Another thing is the above code is very hard to do unit testing. The ConfigParser implementation always read parameters form file. Imagine you are writing JUnit test case for MyComponent class with 20 test scenario and you have to create a configuration file for each scenario.
interface ConfigParser{
public String getConfig(String configKey);
}
class FileConfigParser implements ConfigParser{
public FileConfigParser(String configFile) { //init }
public String getConfig(String string) { //Read Parameter from file. }
}
class RemoteConfigParser implements ConfigParser{
public RemoteConfigParser(String host, int port) { //init }
public String getConfig(String string) { //Read Parameter from remote server. }
}
class MyComponent{
private ConfigParser parser;
public MyComponent(ConfigParser configParser){
this.parser = configParser;
}
public void init(){
String debugStr = parser.getConfig("debug");
}
}
Now, our MyComponent doesn’t explicitly create an implementation of ConfigParser. The control of how to create ConfigParser has been inverted to be a responsibility of someone else or put it another way, someone will create a concrete implementation of ConfigParser (dependency) and inject it to MyComponent. This dependency injection pattern help promote loosely couple system. MyComponent class doesn’t entirely depend on a specific type of ConfigParser, any parser implementation can be injected to MyComponent becase all implementations fulfill the same contracts specified in ConfigParser interface.
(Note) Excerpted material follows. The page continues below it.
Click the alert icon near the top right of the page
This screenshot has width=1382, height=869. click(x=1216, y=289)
In JUnit test case you can create a mock parser which read parameters from a StringReader containing just those parameters for a specific test scenario.
RemoteConfigParser is likely to have its own dependency, let’s say it’s a component encapsulate connection transport. You do the same as you did with ConfigParser- externalize the dependency into Transport interface to make someone else be able to inject concrete transport into RemoteConfigParser. Now what if a transport implementation has a few dependencies?
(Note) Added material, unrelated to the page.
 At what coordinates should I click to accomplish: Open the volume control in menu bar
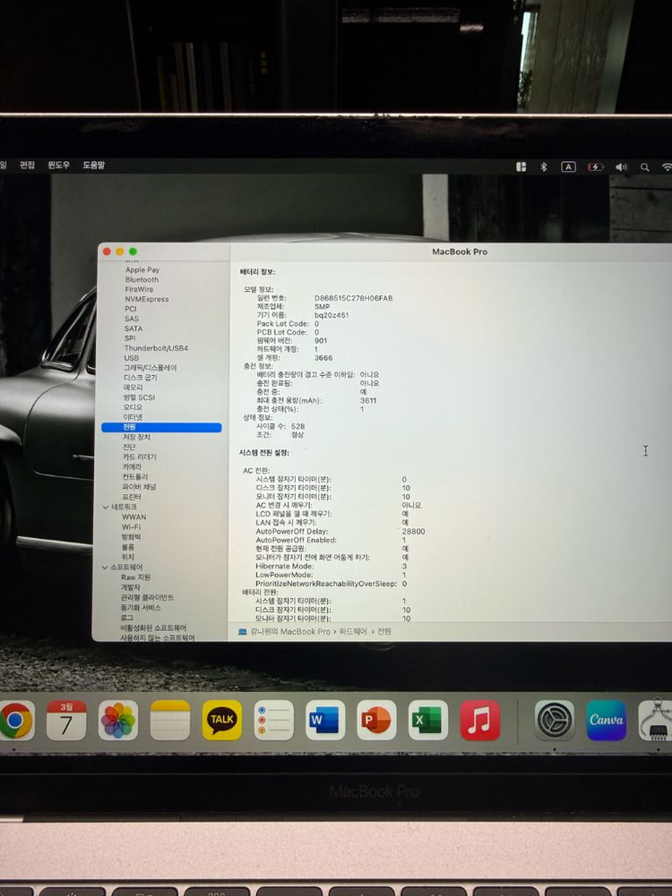(x=621, y=166)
You can get the picture that now our system comprises of many components with its dependency hierarchy. Before you are able to use a component, you have to resolve its whole dependency hierarchy. In the large system which contains hundred or thousand components, who is going to do that for you.
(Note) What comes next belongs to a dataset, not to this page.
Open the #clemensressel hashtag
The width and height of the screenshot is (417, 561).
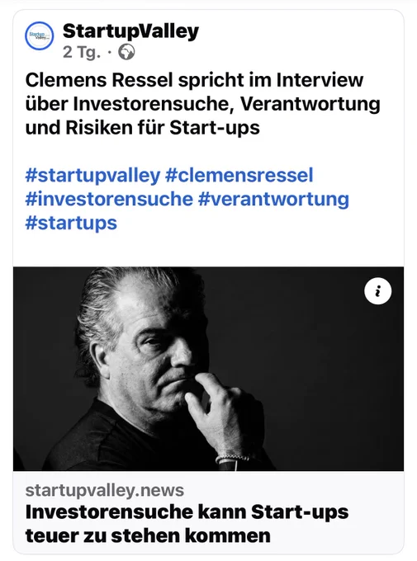[x=239, y=175]
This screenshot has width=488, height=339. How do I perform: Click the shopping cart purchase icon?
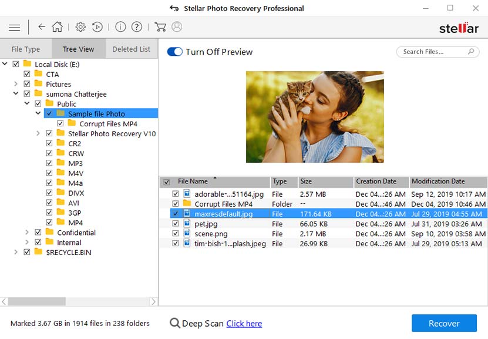(x=160, y=27)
Now it might not be very hard to guess what Spring IOC container is for. I will refactor our program to make RemoteConfigParser has two Transport dependency. Here is the Spring IOC configuration file which I will used to tell spring how to resolve MyComponent dependency hierarchy.
<beans xmlns="http://www.springframework.org/schema/beans"
xmlns:xsi="http://www.w3.org/2001/XMLSchema-instance"
xsi:schemaLocation="http://www.springframework.org/schema/beans http://www.springframework.org/schema/beans/spring-beans-2.0.xsd">
<bean id="primary-transport" class="example.ioc.TCPTransport">
<constructor-arg value="172.20.12.16" />
<constructor-arg value="8888" />
</bean>
<bean id="backup-transport" class="example.ioc.TCPTransport">
<constructor-arg value="172.20.12.17" />
<constructor-arg value="8888" />
</bean>
<bean id="configParser" class="example.ioc.RemoteConfigParser">
<constructor-arg ref="primary-transport" />
<constructor-arg ref="backup-transport" />
</bean>
<bean id="myComponent" class="example.ioc.MyComponent">
<constructor-arg ref="configParser" />
</bean>
</beans>
Somewhere it my program initialization I will ask Spring to create MyComponent for me.
String configFile = "mycomponent-config.xml";
ApplicationContext appContext = new ClassPathXmlApplicationContext(configFile);
MyComponent myComponent = (MyComponent)appContext.getBean("myComponent");
I don’t know it is correct or not to call a DI framework a “IOC container” but IOC and DI is not 100% equivalent as you may think.